Records shown =>
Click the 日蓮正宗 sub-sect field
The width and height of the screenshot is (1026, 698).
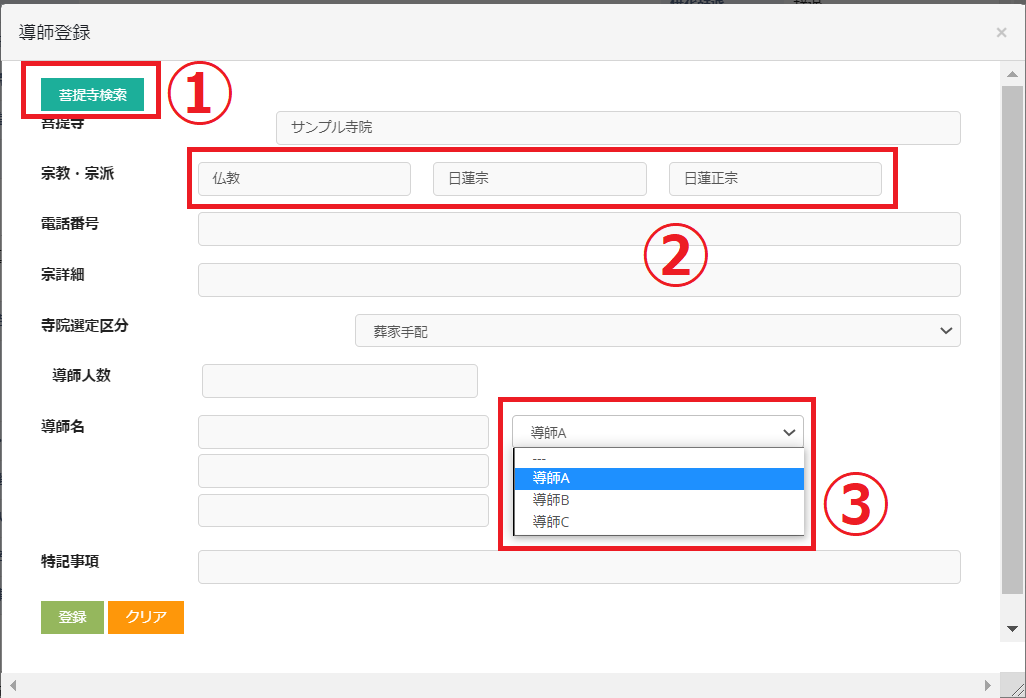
==
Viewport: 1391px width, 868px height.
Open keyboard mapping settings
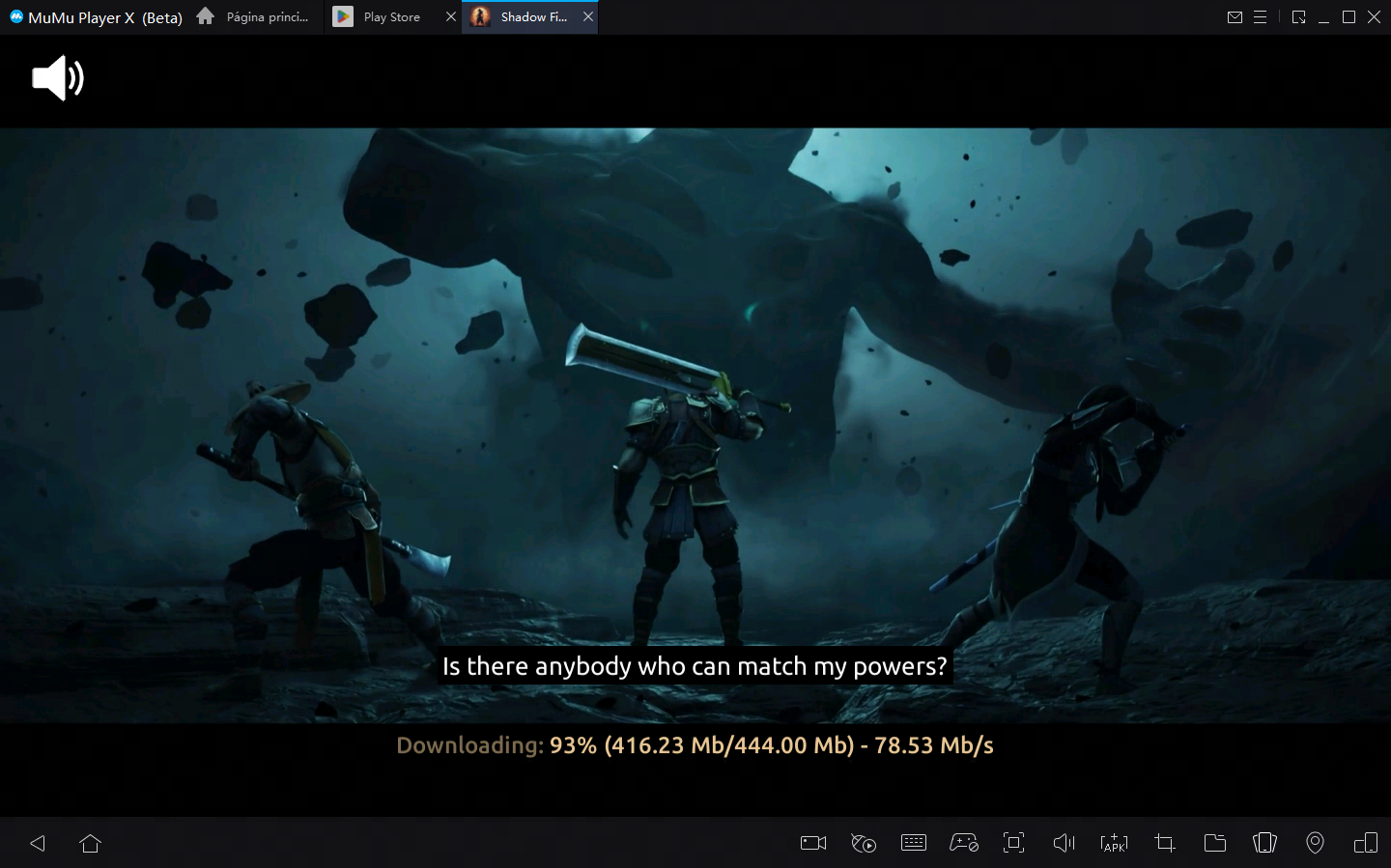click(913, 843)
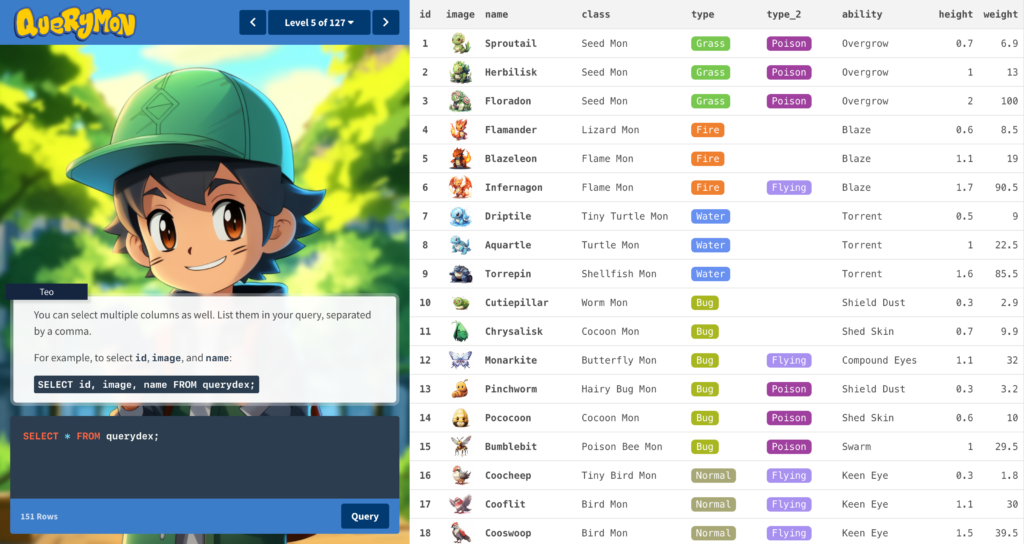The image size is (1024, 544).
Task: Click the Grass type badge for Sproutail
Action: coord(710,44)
* * *
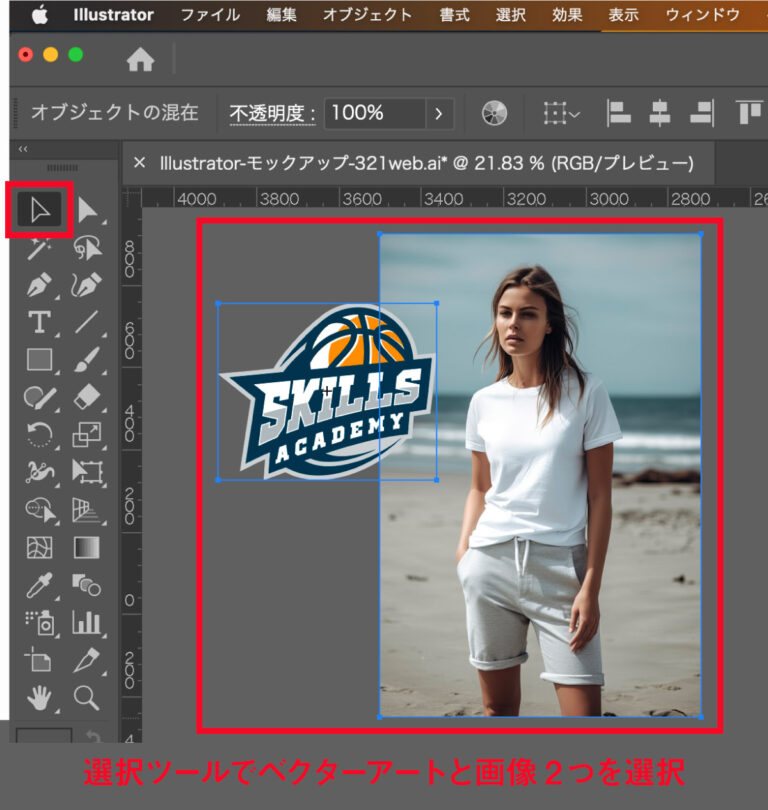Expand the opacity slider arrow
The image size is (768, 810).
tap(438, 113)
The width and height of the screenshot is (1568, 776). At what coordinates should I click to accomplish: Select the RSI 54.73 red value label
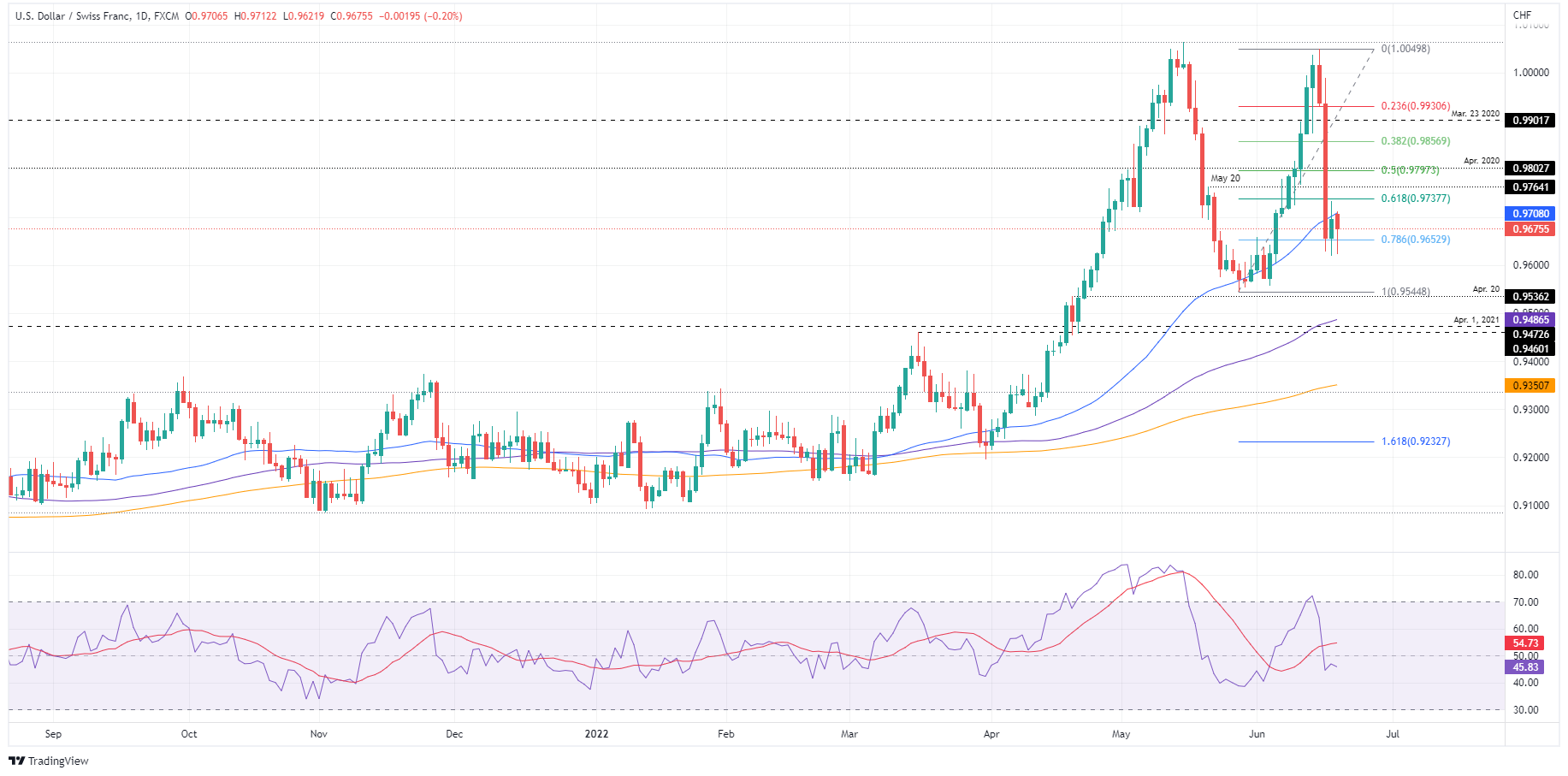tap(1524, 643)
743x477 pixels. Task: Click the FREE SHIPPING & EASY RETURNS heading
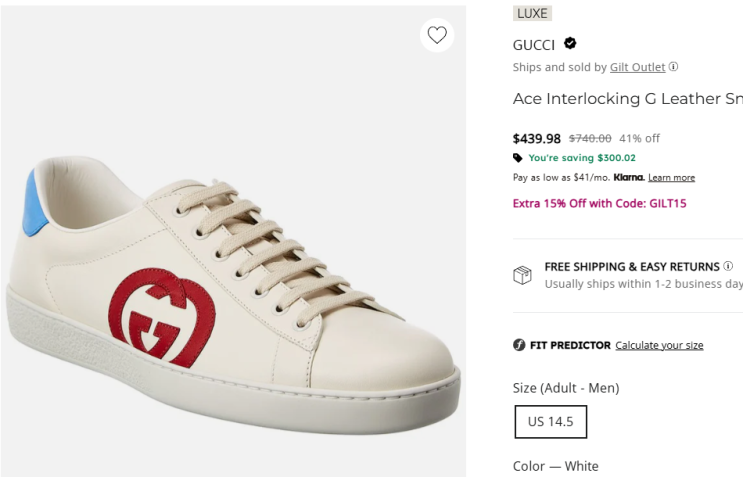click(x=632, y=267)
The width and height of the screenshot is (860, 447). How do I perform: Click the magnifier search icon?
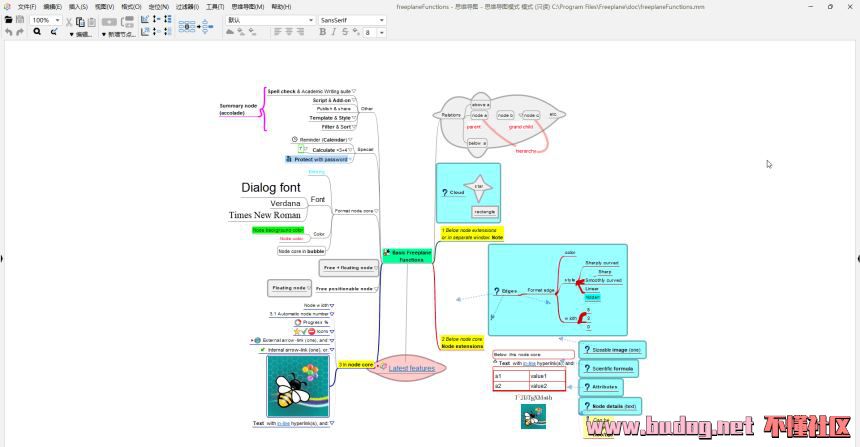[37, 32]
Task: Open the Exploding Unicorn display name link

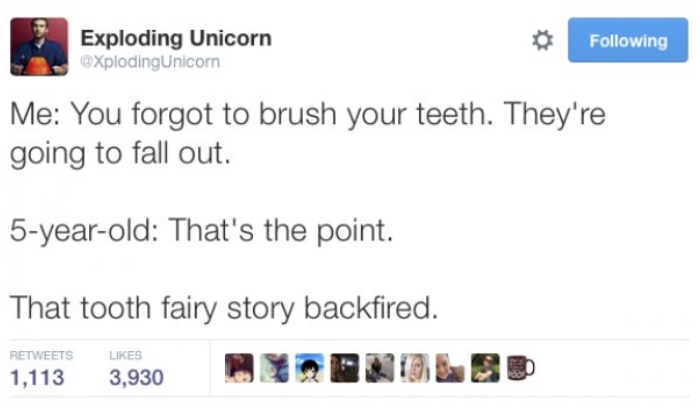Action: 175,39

Problem description => Each line in the entries above, starting at the line with "Click the 日蓮正宗 sub-sect field" and ending at the line with "The width and height of the screenshot is (1026, 698).", is to be printed exactly, and only those lines.

The answer =>
Click the 日蓮正宗 sub-sect field
The width and height of the screenshot is (1026, 698).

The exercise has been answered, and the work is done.